François Fillon n’est point homme à pratiquer la délation, et il est de bonne guerre de rendre grâce à son élégance qui lui a empêché de balancer les noms des différents ministres des Finances qui se sont succédés depuis 2002 et dont l’impéritie a obligé le Premier Ministre et son équipe à adopter une batterie de mesurettes de rigueur et d’austérité. Sans cette discrétion de violette, la vindicte populaire eut tôt fait de pendre ces gredins haut et court, car à cause d’eux tout un volet de la puissante pensée métaphysique tricolore risque de sombrer dans le néant.
En effet, au lieu de s’attaquer au cholestérol des sénateurs qui transforme le trou de la Sécurité Sociale en abîme aussi insondable que les cernes de M. Fillon, les gardiens de la corne à phynances (la graphie ubuesque est intentionnelle) ont cru de bon aloi d’augmenter la fiscalité de l’alcool et du tabac. Cette mesure inique prouve à quel point les dépositaires de la Loi méconnaissent la population tribale des PMU et autres bistroquets de nos faubourgs et de nos campagnes. A l’instar du chamane de la forêt nord-amazonienne qui puise dans l’ayahuesca et le yagé le carburant du vaisseau qui le transportera dans le monde des esprits, le pilier de comptoir trouve dans la Suze et le beaujolais matutinal de quoi repousser les frontières de son esprit et alimenter le plus brillant courant de pensée de la France des Lumières: la philosophie de comptoir.
De tout temps, la science de la sagesse et la dive bouteille ont entretenu des rapports cordiaux. Depuis Diogène de Sinope qui dormait dans une jarre, qui a théorisé le cosmopolitisme et à qui même Alexandre le Grand n’a pas osé dire « casse-toi pôv’con », en passant par les gargantuesques orgies rabelaisiennes, le raffinement des quatrains d’Omar Khayyam, ou la rude poésie urbaine de Charles Bukowski, tous les grands penseurs ont chanté le vin et les boissons fermentées qui apaisent la soif en été et prémunissent de l’hypothermie en hiver. Moi-même, quand j’écris ces chroniques, je siffle dans l’appeau bacchique pour convoquer ma Muse qui est une sacrée soiffarde .

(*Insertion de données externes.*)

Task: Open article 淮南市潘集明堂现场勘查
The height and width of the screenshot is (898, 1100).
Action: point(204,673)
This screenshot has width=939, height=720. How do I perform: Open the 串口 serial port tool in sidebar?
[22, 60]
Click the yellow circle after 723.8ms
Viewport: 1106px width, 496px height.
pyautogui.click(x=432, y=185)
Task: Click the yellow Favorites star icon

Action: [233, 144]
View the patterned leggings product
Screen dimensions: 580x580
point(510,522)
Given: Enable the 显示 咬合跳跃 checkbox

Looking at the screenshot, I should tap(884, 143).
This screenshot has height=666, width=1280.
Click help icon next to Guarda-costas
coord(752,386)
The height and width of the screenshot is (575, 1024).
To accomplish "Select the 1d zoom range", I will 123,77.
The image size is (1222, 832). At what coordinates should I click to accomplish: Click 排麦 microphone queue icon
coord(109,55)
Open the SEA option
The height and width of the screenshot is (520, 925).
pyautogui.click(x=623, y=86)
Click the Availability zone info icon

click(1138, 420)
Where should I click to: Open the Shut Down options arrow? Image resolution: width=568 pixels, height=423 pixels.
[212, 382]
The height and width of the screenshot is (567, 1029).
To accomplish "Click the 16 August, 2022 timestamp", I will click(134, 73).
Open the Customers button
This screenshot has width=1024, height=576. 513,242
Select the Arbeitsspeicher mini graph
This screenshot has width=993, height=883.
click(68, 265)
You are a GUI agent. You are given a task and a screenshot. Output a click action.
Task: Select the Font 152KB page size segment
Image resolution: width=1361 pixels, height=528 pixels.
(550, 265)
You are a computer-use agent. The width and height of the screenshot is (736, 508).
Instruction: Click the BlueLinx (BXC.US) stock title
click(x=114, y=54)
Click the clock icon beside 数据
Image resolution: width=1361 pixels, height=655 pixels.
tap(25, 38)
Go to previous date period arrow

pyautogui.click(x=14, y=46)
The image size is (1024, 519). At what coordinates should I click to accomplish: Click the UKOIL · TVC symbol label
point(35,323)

Le froid rigoriste Emmanuel Kant, qui a conceptualisé et vécu (sic) une existence qui donne envie de mourir avant que d’être né, ne buvait pas une goutte du « sang de la terre ». Notre estimé Président que la planète nous envie, a confessé ne pas aimer le vin. C’est bien ingrat eu égard a la considérable gueule de bois que tiennent ses administrés depuis le début de son mandat.
Si Michel Onfray a débuté sa carrière littéraire et philosophique par un « Ventre des Philosophes » qui rapportait la pensée à la diététique, nous devons oeuvrer à un « Foie ontologique » qui sera un manifeste hédoniste où les buveurs d’hydrogène et d’oxygène (H2O) seront voués aux gémonies et interdits de mandats électoraux. Comme en atteste le proverbe, bonum vinum laetificat cor hominis, le bon vin réjouit le coeur de l’Homme, et l’empêche de noyer son désespoir dans la bave haineuse et visqueuse d’un parti fasciste que je ne citerai pas pour ne pas faire de peine à Mme Le Pen.
Plutôt causer de la crise qui ampute leur budget Picon Bière de façon dramatique avec Marcel et Roger à l’estaminet du coin de la rue, que parler de Kant avec le gloupinesque rentier BHL au Café de Flore. In vino veritas.